3. The adorned white Apron of the First degree indicates the purity of soul contemplated as being attained in that Degree.

4. The pale blue rosettes added to the Apron in the Second Degree indicate that progress is being made in the science of regeneration, and that the candidate's spirituality is beginning to develop. Blue, the velour of the sky, is traditionally associated with devotion to spiritual concerns.

5. In the Third Degree still further progress is denoted by the increased blue adornments of the apron, also by its silver tassels and the silver serpent used to fasten the apron-strings. It should be further noted that in the First and Second Degrees no metal is allowed to appear upon the Apron. This is because as an Apprentice and Fellow the candidate is deemed to be engaged in the work of divesting himself of all "base metals, and, by an alchemical process, transmuting them into silver and gold", emblems of spiritual riches. With Mastership, however, he attains an influx off those riches under the emblem of the tassels of silver, a colourless precious metal always associated with the soul, as gold by its supreme value and warm colour is associated with Spirit. The silver serpent is the emblem of Divine wisdom knitting the soul' s new-made vesture together.

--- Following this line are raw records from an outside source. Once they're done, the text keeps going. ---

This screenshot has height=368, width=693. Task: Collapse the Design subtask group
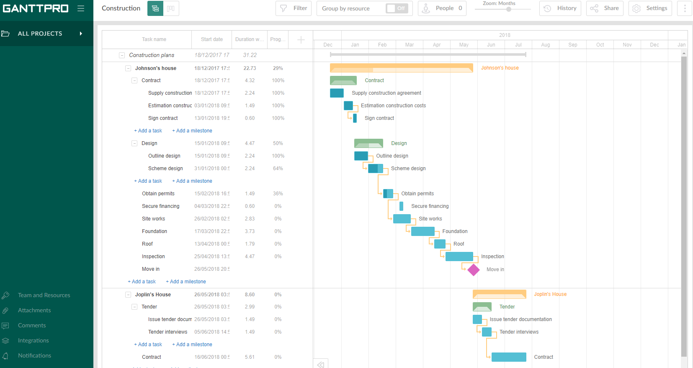[x=134, y=143]
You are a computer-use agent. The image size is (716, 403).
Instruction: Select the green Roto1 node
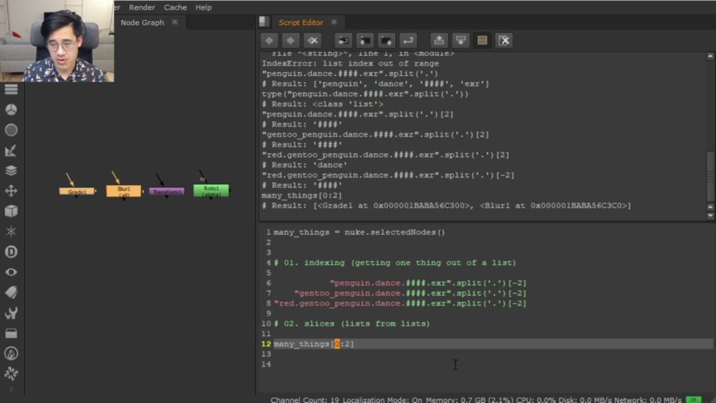pos(211,190)
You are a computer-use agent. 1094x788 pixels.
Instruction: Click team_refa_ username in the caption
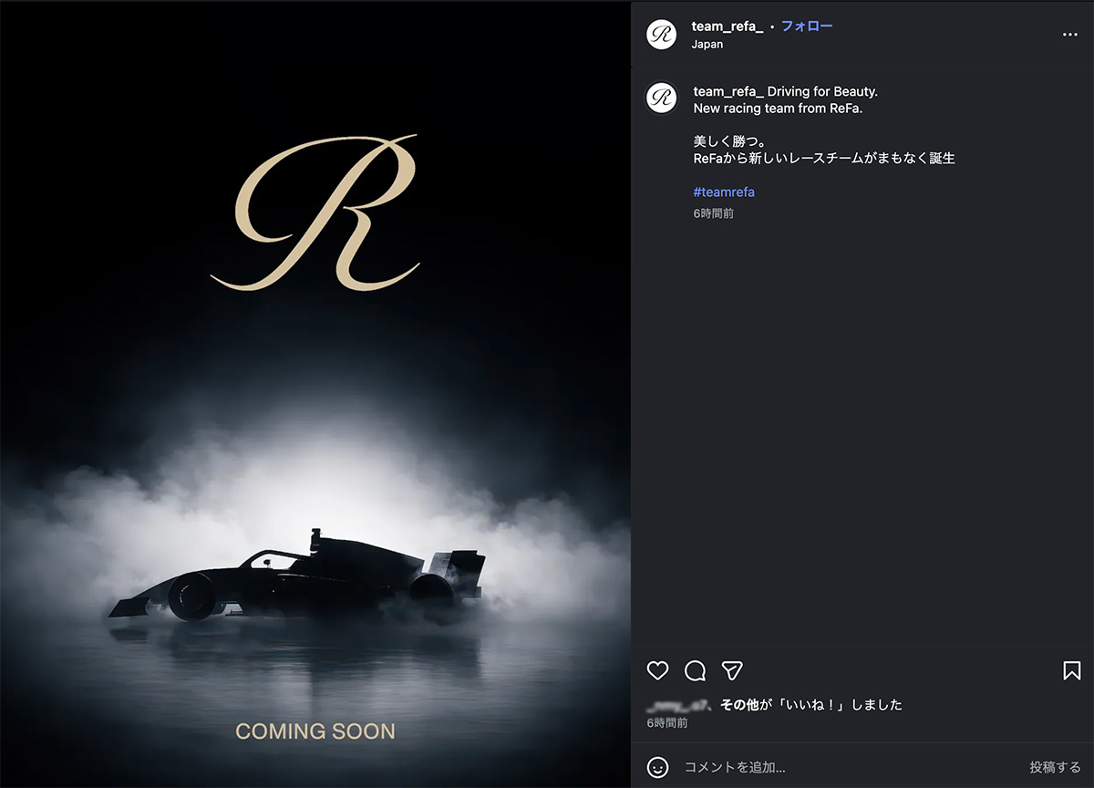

6. From the foregoing it follows that it is the personal soul of the candidate himself which is the "artificer in metals" referred to by the title of admission for the Third Degree. Desire for worldly possessions, for sensation and experience in this outward world of good and evil, brought the soul into this world, and during the whole of its physical existence it has been engaged in trafficking with "metals, every desire and thought being an "artificer" adding something to or modifying its natural encasement. If, then, desire for physical experience and material things brought the soul into material conditions, the relinquishing of that desire is the first necessary step to ensure its return to the condition whence it first emanated. The First and Second Degrees of our Craft system imply that the candidate has undergone a lengthy discipline in the renunciation of external things and the cultivation of desire for those that are within. But, notwithstanding that he has passed through all the discipline of those Degrees, he is represented at the end of them as being still "in worldly possessions" in the sense that a residue of attraction by them lingers in his heart. The ingrained defects and tendencies of the soul as the result of its past habits and experiences are not suddenly eliminated or easily subdued. Hence it is that the candidate is entrusted with a name that designates himself at this stage, and indicates also that some residue of the spirit of this world lingers in him which it is necessary to expunge from his nature before he can be raised to the sublime degree of Master.

7. The pale blue and silver of the Master Mason Apron become intensified in the deep blue and gold ornamentation worn by the Provincial and Grand Lodge Officers, who in theory have evolved to still deeper spirituality and transmuted themselves from silver into fine gold. Moreover, the symbolic clothing worn by Provincial and Grand Lodge Officers is the Masonic equivalent of the aureole, and its colour, deep blue heavily fringed with gold, is in correspondence with the deep blue centre and luminous circumference of flame: "His ministers are flames of fire". Provincial and Grand Lodge Officers are drawn from those who are Past Masters in the Craft; that is, from those who theoretically have attained sanctity, regeneration and Mastership of themselves, and have become joined to the Grand Lodge Above where they shine as the stars.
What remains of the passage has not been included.